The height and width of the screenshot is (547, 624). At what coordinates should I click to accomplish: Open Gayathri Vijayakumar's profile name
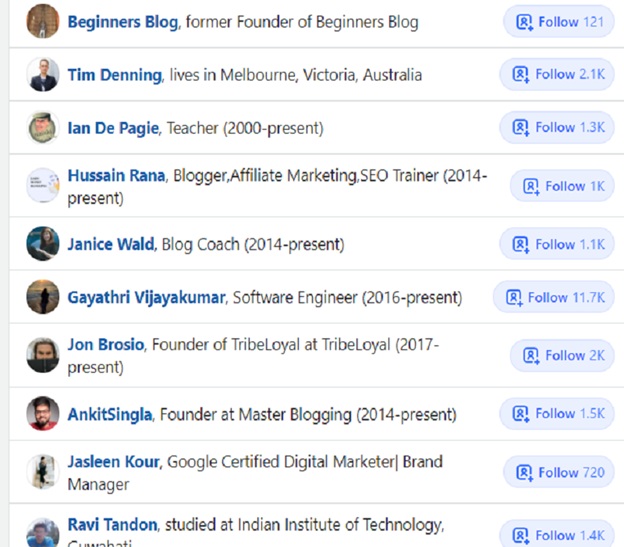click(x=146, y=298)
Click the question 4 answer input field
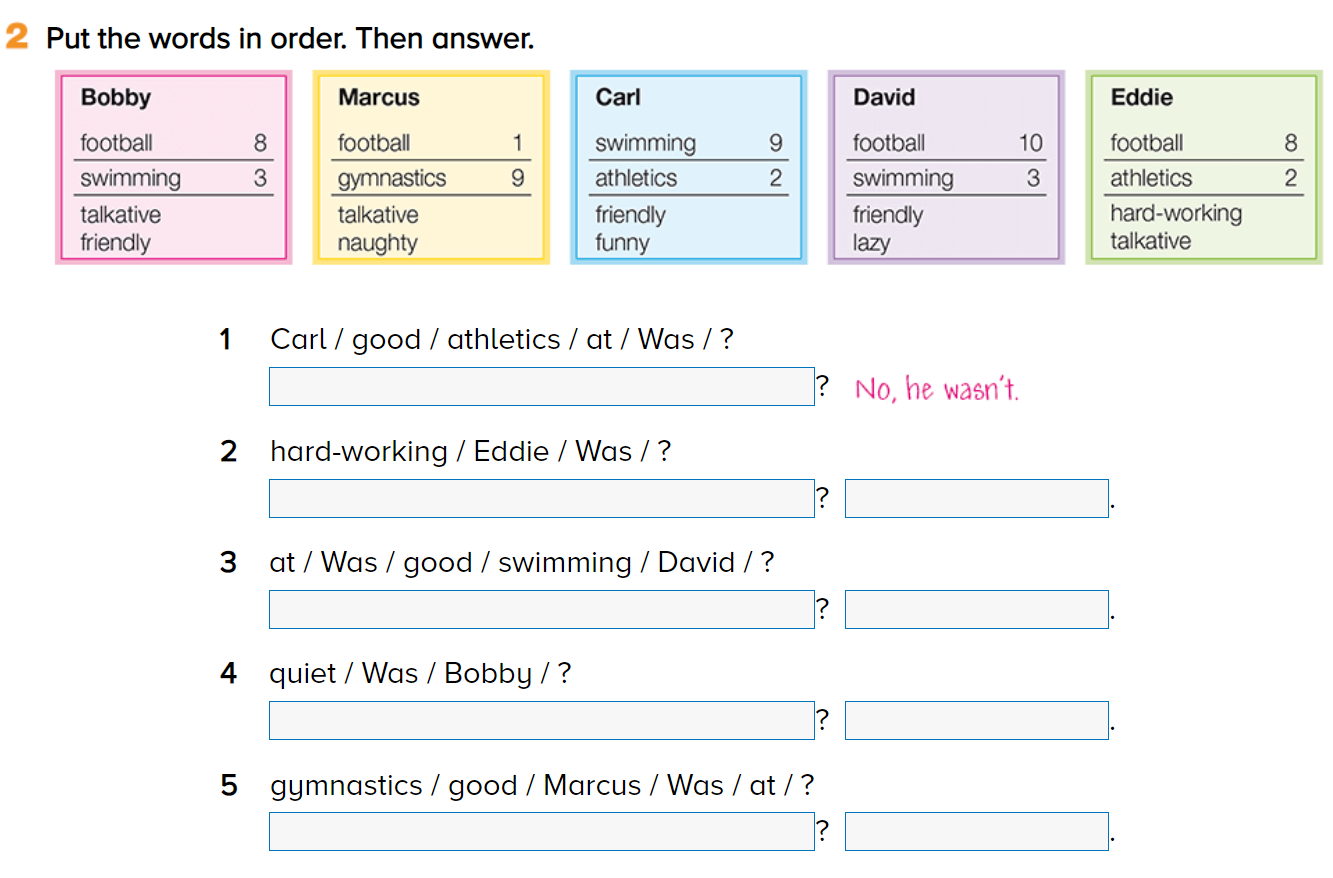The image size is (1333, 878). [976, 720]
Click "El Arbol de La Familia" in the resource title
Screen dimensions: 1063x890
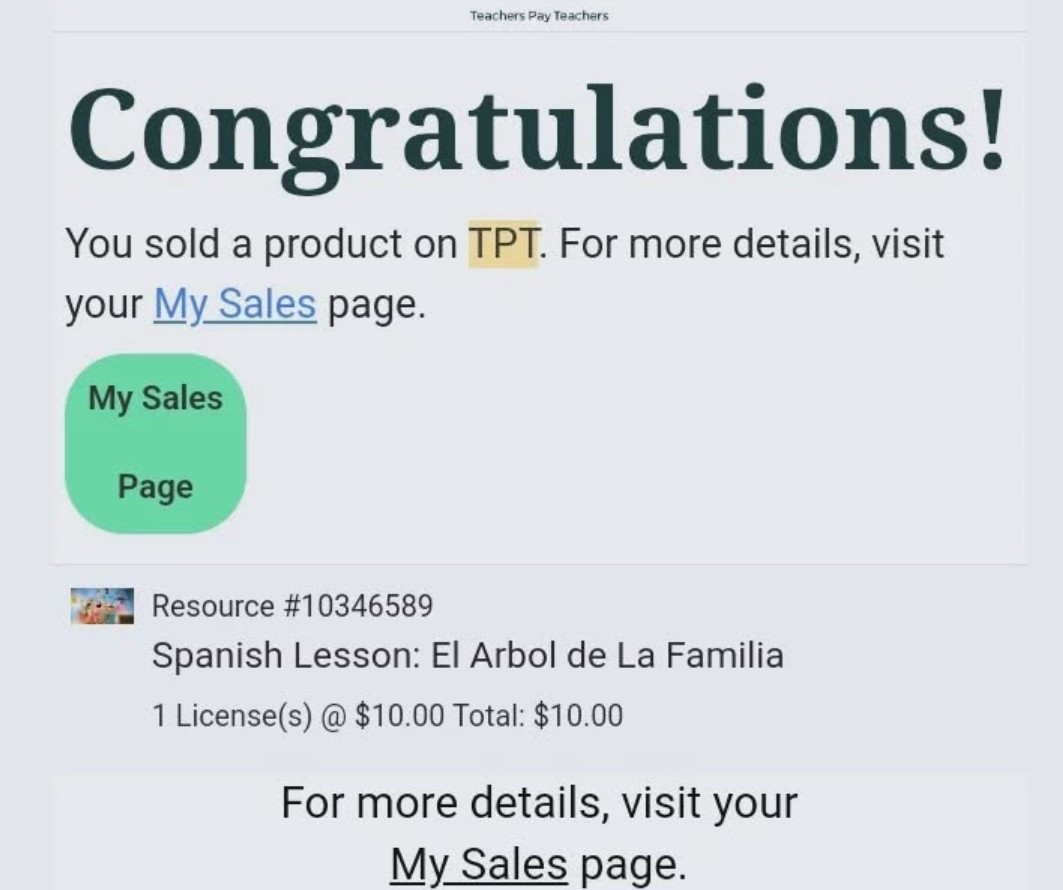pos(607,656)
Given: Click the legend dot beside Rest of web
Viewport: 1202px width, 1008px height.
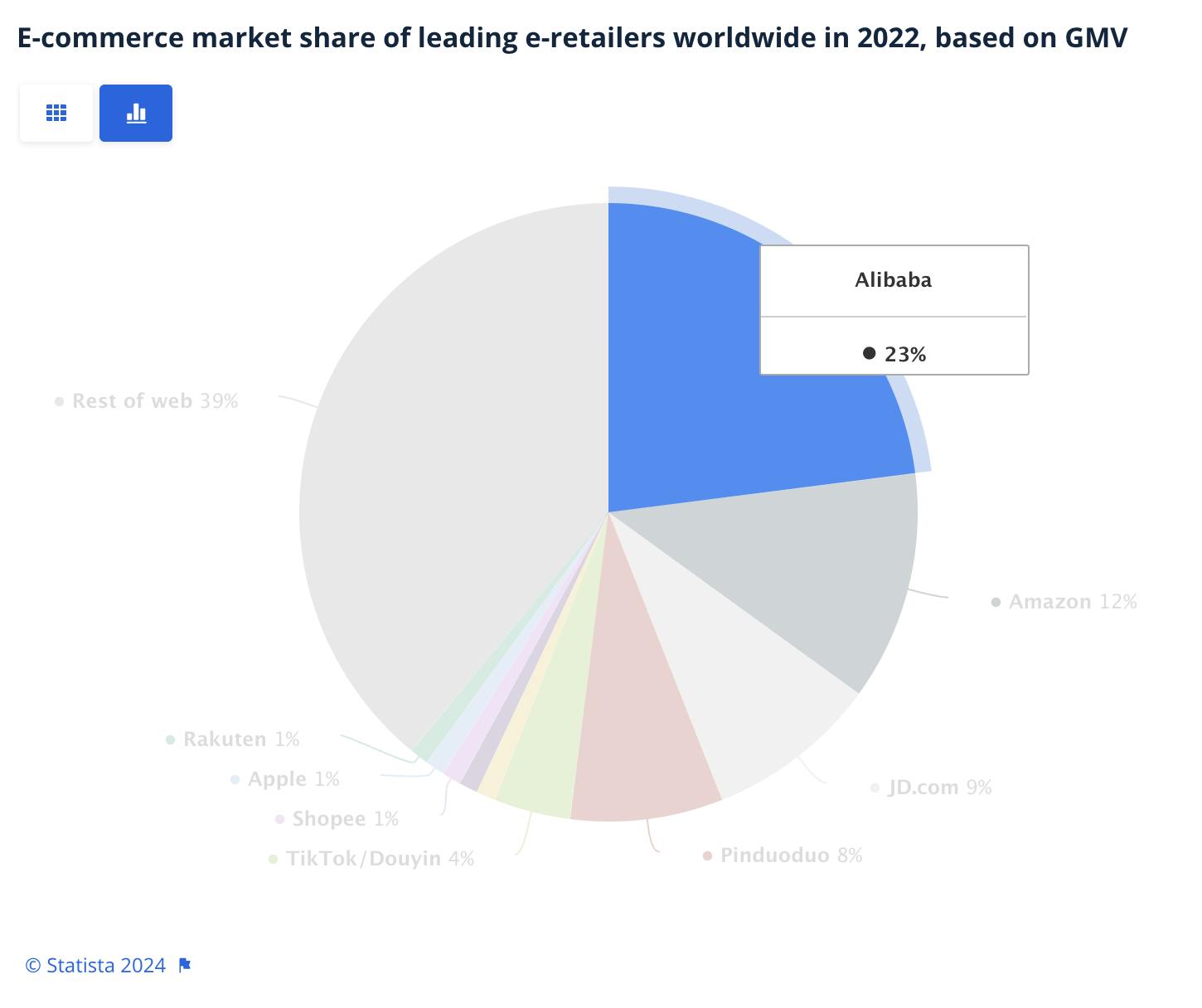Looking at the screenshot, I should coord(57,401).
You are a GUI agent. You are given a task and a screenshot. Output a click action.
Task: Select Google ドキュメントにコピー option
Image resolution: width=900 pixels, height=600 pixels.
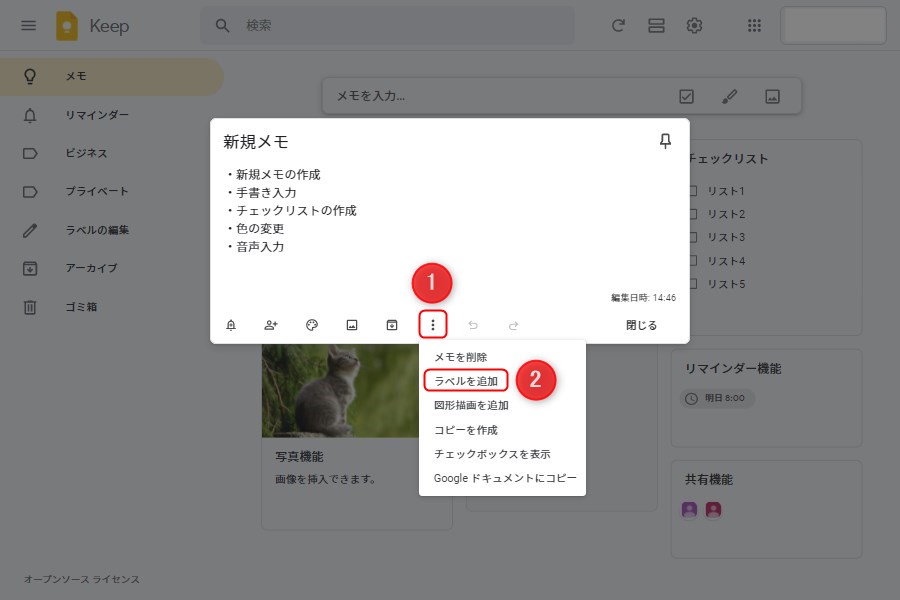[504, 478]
:::
* **EXERCISE DETAILS**
Repeat exactly the lines above, starting at the one that contains "Task: Select Google ドキュメントにコピー option" and stopping at the last line of the entries, and leave out the pictures.

* **EXERCISE RESPONSE**
Task: Select Google ドキュメントにコピー option
Image resolution: width=900 pixels, height=600 pixels.
[504, 478]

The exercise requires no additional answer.